9 Things to Know: Workers Compensation Research Institute "Payments to Ambulatory Surgery Centers" Report

1. The Payments to Ambulatory Surgery Centers report by the Workers Compensation Research Institute examines the variation in ASC fee schedules and payment by state. The sense from reading the report is that the authors of the report perceive that ASCs should be paid less in certain states.

2. Given how much money the Medicare Program saves through ASCs and how much pressure ASCs are under from both a case volume and reimbursement perspective, we believe any payment reduction to ASCs would ultimately harm consumers, Medicare, Medicaid and physicians. Thus, we think the report's apparent bias is misplaced.

3 The WCRI study includes freestanding ASCs in 23 states.

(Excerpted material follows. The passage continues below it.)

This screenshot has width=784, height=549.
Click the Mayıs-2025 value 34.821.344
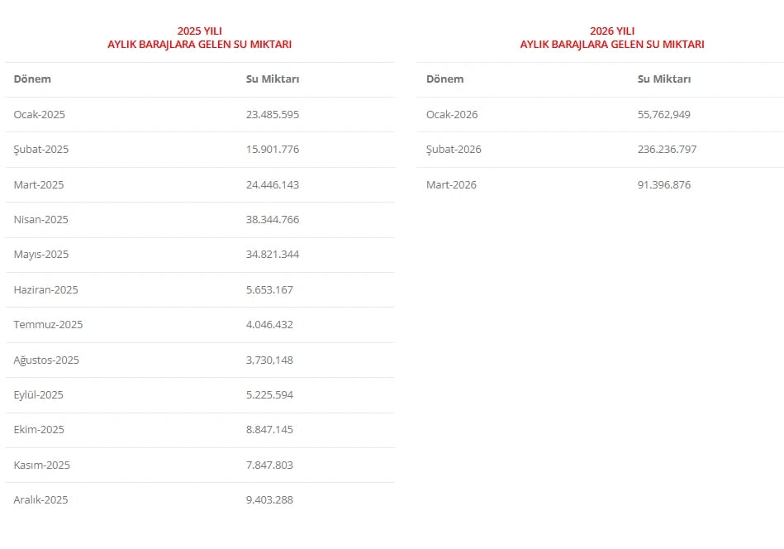click(272, 255)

These states represented more than two-thirds of the workers' compensation benefits paid in 2011.
 
4. Of the states included in the study, they were split between states with no fee schedules, states with a fixed-amount fee schedule and states with a percent-of-charge-based fee schedule.

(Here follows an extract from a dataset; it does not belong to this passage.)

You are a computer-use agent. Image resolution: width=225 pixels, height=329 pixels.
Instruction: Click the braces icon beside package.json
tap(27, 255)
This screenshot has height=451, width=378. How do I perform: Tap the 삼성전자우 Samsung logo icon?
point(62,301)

5.  The payments varied from state to state. The average payment for knee arthroscopy was less than $2,000 in Pennsylvania, Michigan, Maryland and New York. The average payment for the procedure was more than $6,000 in Indiana, New Jersey, Virginia, Missouri, Illinois, Connecticut and Louisiana. The average payment for shoulder arthroscopy was less than $3,000 in Pennsylvania, New York and Michigan, but more than $10,000 in Indiana, Wisconsin, North Carolina, Louisiana, Illinois and Connecticut.
 
6.  Average ASC facility payments, of little surprise, in states with no fee schedules exceeded facility payments in states with fixed-rate fee schedules.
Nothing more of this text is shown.